DRLC Students Strategizing
Clockwise from top right: Practitioner In Residence Caroline Wick, DRLC Students Ana Saragoza and Yara Calcaño

Disability Rights Law Clinic: Pushing for Clients' Educational Needs

COVID-19 has exacerbated many of the inequities affecting those with disabilities. Students in the Disability Rights Law Clinic (DRLC) are engaging in virtual representation to address many of the unique barriers faced by our clients.

For example, although many students in DC’s public schools and their families are struggling in this virtual learning environment, students with disabilities have lost not just in-person classrooms, but therapeutic providers, routines and devices, and other critical services and supports. DRLC student attorneys are representing parents and adult children with respect to the students’ educational needs advocating in this virtual environment to push for the rights of students with disabilities, securing additional supports and services meant to compensate for lost opportunities.

Our students are also working to help community coalitions advocate for educational policies that address pernicious issues preventing children with disabilities from engaging with school, but will benefit all students within D.C.’s public schools.

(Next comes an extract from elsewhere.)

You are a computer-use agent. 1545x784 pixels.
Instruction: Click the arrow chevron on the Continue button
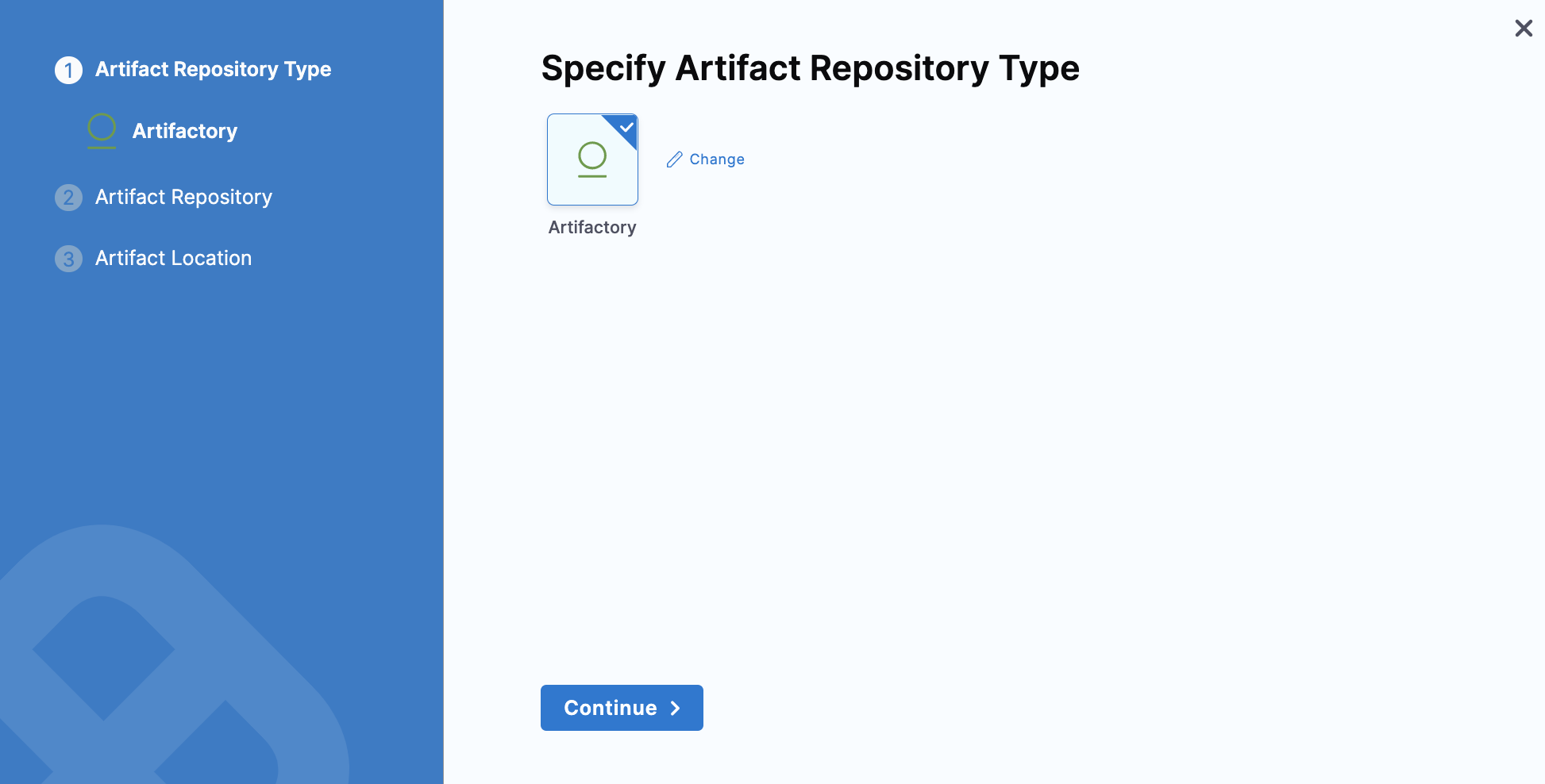coord(676,708)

DRLC student attorneys are also joining student attorneys in WCL’s Criminal Justice Clinic and attorneys across the country who are helping fill the staggering need to represent 1,000+ incarcerated people at heightened risk of contracting COVID-19. Individuals with disabilities in the U.S. are more likely to be arrested and are a disproportionate segment of the imprisoned population. To protect those with disabilities at heightened risk who are imprisoned, DRLC student attorneys will be filing Motions for Compassionate Release, helping create supportive reentry plans and asking judges to grant their clients’ release from prison due to Coronavirus vulnerability.